Using the passage below on Tharp's choreography, decide whether each statement agrees with it: (a) Tank Dive was first presented at Hunter College in 1965; (b) Tharp adopted jazz music in 1965; (c) Tharp created Brahms/Handel for New York City Ballet on her own. Answer yes or no for each, quoting the deciding words.

» Document passage:
##########
Tharp's first publicly performed piece of choreography, Tank Dive (left), was presented in 1965 at Hunter College. Over the next several years she choreographed numerous pieces, many of which employed street clothes, a bare stage, and no music. With her offbeat, technically precise explorations of various kinds and combinations of movements, she built a small but devoted following. In 1971 Tharp adopted jazz music and began creating dances that appealed to larger audiences. Her choreography retained its technical brilliance, often overlaid with an air of nonchalance, while its touches of flippant humour became more marked. In addition to her work with Twyla Tharp Dance, she has choreographed for Mikhail Baryshnikov and American Ballet Theatre (Push Comes to Shove, Bach Partita, The Little Ballet, Sinatra Suite, Quartet, Everlast, Brief Fling), the City Center Joffrey Ballet (Deuce Coupe, As Time Goes By), the Paris Opéra Ballet (Rules of the Game), and collaborated with Jerome Robbins to create Brahms/Handel for New York City Ballet. Now numbering over 120, her pieces established Tharp as one of the most innovative and popular modern choreographers. She has made dances to a range of music which extends from early American jazz (Fats Waller, Jelly Roll Morton) to classical (Haydn, Mozart, Bach) and pop music (Frank Sinatra, Beach Boys, Paul Simon, and Bruce Springsteen). She has worked with commissioned scores by contemporary composers David Van Tiegehm, Glenn Branca, and David Byrne.
##########
» Entries:

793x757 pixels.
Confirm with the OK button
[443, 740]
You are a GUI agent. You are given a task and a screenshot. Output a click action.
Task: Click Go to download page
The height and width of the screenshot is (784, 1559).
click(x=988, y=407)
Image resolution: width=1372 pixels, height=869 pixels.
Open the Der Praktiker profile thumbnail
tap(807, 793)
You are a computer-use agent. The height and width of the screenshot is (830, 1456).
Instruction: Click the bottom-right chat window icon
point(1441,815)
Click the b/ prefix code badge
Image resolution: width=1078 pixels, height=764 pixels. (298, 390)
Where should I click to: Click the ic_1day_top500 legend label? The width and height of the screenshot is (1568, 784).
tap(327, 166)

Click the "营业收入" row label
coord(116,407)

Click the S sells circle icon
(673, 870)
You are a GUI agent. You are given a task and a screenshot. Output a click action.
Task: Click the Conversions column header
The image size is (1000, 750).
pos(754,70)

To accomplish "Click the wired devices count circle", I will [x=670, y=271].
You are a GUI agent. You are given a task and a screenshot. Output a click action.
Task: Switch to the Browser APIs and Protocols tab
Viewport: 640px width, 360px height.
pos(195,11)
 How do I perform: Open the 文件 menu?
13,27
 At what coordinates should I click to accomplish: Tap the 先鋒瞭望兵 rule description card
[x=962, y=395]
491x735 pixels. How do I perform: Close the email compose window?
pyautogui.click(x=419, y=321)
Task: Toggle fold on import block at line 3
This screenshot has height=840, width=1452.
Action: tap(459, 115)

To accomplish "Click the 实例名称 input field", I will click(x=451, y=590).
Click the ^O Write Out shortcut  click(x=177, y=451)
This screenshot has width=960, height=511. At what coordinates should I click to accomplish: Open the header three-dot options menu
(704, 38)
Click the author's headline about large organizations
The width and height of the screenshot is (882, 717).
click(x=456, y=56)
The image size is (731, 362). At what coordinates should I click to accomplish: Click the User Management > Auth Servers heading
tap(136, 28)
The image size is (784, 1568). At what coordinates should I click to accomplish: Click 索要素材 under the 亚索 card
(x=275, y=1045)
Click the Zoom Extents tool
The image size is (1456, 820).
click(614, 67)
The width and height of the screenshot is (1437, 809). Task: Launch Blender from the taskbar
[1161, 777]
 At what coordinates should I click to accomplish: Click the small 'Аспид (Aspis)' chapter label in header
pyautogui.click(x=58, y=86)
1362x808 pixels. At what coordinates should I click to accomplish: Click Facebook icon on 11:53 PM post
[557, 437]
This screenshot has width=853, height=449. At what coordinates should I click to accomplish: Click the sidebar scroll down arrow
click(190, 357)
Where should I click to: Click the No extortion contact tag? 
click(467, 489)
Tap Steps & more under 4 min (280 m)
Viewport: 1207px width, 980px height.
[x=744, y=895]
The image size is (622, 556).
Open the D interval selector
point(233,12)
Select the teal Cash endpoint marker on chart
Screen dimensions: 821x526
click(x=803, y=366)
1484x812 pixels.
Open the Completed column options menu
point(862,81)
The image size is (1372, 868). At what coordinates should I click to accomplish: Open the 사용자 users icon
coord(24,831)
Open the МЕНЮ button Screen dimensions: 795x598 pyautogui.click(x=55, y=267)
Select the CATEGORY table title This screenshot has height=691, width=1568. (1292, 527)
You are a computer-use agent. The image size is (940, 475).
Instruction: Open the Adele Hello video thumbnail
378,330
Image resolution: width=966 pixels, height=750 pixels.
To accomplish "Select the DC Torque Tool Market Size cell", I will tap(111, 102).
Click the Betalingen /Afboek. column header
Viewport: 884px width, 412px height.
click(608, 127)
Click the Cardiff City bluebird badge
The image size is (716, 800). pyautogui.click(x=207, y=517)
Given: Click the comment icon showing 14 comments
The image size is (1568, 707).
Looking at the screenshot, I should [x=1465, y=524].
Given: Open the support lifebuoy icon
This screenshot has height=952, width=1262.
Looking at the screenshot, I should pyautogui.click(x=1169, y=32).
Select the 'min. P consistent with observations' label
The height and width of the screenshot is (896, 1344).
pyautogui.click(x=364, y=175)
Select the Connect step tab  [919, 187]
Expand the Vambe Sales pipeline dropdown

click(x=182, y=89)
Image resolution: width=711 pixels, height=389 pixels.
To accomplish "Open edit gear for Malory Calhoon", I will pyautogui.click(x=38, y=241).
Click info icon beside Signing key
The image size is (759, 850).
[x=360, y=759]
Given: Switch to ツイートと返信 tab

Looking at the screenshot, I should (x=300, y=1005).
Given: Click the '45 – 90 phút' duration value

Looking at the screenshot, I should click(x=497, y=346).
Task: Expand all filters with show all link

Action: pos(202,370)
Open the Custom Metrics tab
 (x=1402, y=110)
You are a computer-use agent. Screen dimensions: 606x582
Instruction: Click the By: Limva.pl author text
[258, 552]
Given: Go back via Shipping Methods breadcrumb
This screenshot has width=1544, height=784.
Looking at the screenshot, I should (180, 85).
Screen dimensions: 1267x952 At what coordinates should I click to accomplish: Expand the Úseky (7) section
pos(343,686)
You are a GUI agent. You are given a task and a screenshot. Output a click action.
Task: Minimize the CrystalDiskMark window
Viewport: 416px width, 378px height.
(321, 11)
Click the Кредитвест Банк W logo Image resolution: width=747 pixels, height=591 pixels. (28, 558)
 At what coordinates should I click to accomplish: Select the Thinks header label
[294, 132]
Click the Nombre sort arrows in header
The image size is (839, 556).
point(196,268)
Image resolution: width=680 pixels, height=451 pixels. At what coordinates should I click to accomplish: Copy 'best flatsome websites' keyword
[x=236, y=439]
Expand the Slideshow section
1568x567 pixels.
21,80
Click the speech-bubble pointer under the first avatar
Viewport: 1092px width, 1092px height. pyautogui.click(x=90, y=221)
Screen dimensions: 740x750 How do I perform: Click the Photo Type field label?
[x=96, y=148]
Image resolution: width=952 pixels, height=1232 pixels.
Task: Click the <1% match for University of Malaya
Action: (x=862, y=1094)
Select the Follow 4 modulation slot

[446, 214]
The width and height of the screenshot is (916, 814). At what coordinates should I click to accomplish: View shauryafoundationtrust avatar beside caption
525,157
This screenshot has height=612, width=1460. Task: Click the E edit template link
##########
» Response to this task:
(a) Yes: "Tank Dive (left), was presented in 1965 at Hunter College."
(b) No: "In 1971 Tharp adopted jazz music"
(c) No: "collaborated with Jerome Robbins to create Brahms/Handel for New York City Ballet."